Tens of thousands of people rallied across Australia on Saturday calling for the abolition of the Jan. 26 national holiday in protests showing a deep division over a festivity intended to celebrate the birth of modern Australia.
While Australia Day marks the anniversary of the 1788 arrival of the "First Fleet" of British ships at Sydney Cove, many indigenous Australians, who trace their lineage on the continent back 50,000 years, regard it as "Invasion Day".
"Today marks the start of colonisation and the start of genocide and you name it," said Jayden Riley, 17, who was marching in Sydney in a singlet in the black, yellow, and red colours of the Aboriginal flag.
"It is not about refusing to celebrate being Australian. This day represents more than just being Australian to our people.

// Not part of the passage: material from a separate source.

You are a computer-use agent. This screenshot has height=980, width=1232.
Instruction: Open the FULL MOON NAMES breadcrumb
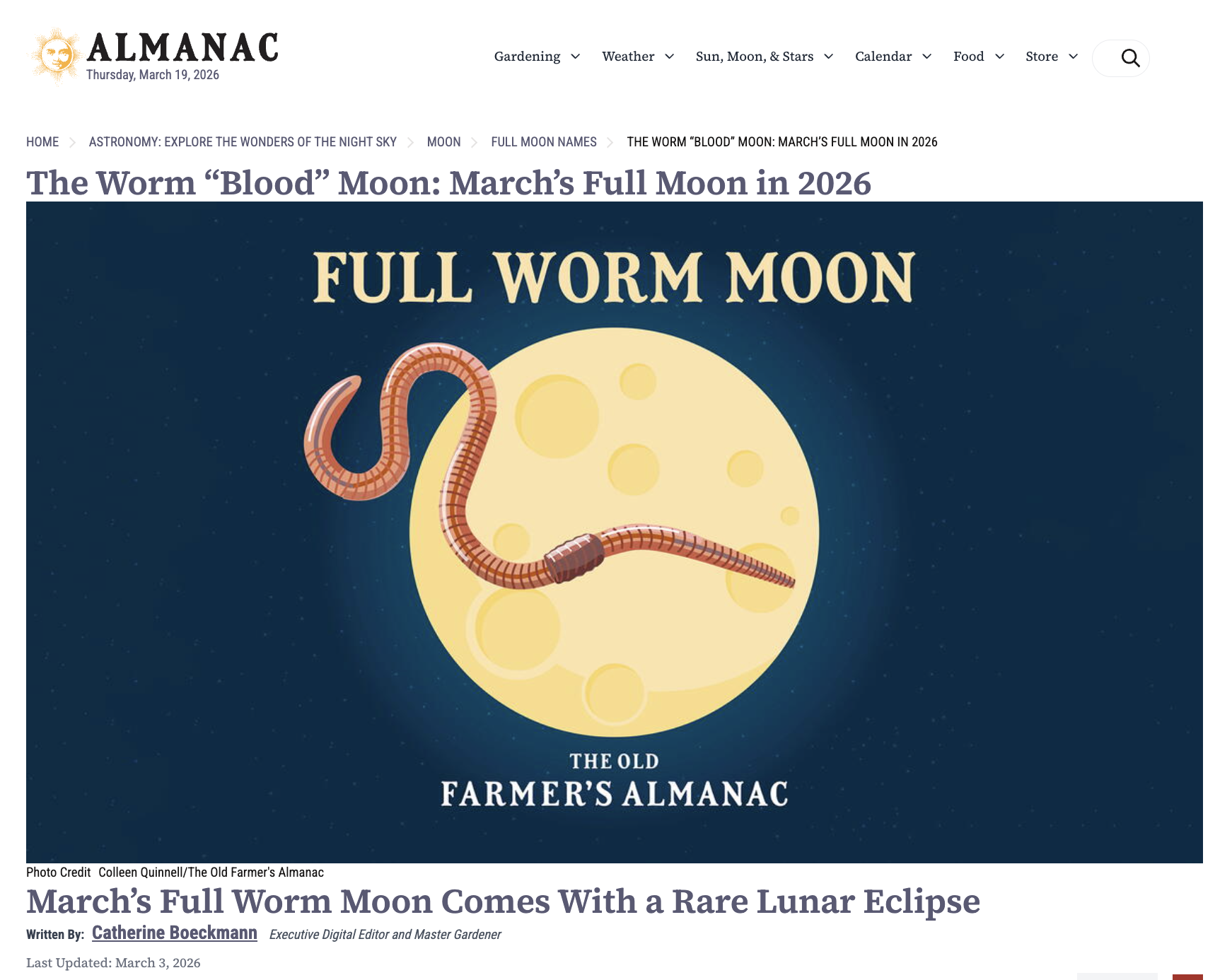pos(544,142)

My Nan's stolen generation, for example, she was taken from her family and brainwashed to be a Catholic - all that sort of stuff, you know."

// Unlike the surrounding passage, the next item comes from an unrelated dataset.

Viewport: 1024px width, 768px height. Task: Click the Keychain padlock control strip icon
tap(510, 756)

At a rally in Sydney stretched along more than half a dozen of city blocks, about 5,000 protesters chanted, "Always was and always will be aboriginal land" and "No pride in genocide." Protests attended by several thousand people took place in Melbourne, Canberra and other Australian cities.

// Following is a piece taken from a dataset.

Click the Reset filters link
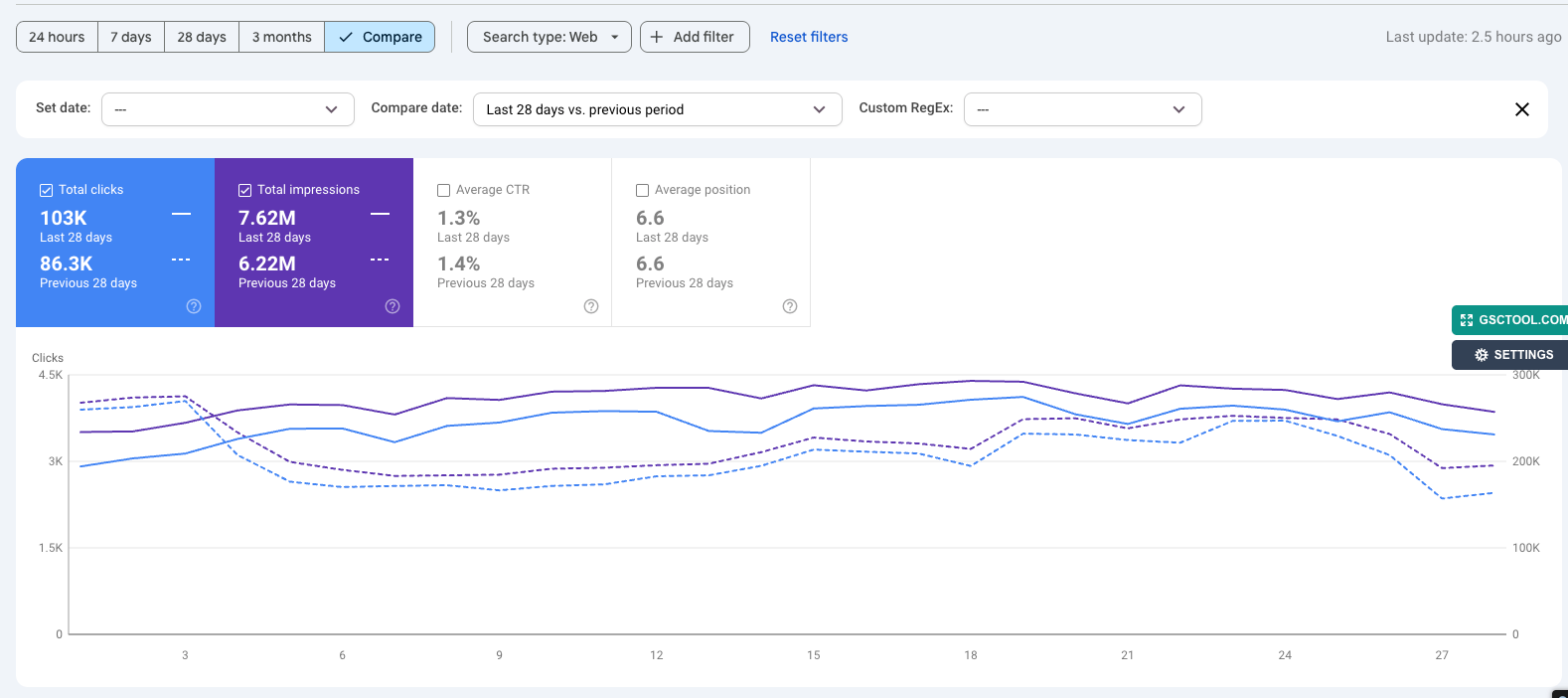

Prime Minister Scott Morrison's government, which faces a general election due in May, opposes any change to the holiday.
Attending official celebrations and a citizenship ceremony in Canberra, Morrison said it is idealism and enlightenment, not cruelty and dispossession that have prevailed in the country.
"These great ideas are the foundation of our modern Australia, and they have transformed us into this most recent chapter of our great story - the one we write together," Morrison told crowds in the capital.
Australia's 700,000 or so indigenous people track near the bottom of its 25 million citizens in almost every economic and social indicator.
"This country stops for a horse race, it stops for an AFL (Australia Football League) grand final, it stops for the Queen's birthday and it stops for an Anzac service and we don't have ever a time where this country stands still to reflect on first peoples of this country and the pain and suffering we've endured since colonisation," Lidia Thorpe, an Aboriginal former member of parliament, was quoted as saying by ABC News.
On Saturday, Indigenous Affairs Minister Nigel Scullion said he was retiring from politics and would not stand in a general election set for May.
"I am grateful that Aboriginal and Torres Strait Islander people have welcomed me in every corner of this continent that I have visited, and worked with me in providing local and national solutions," Scullion said in a statement posted on his website.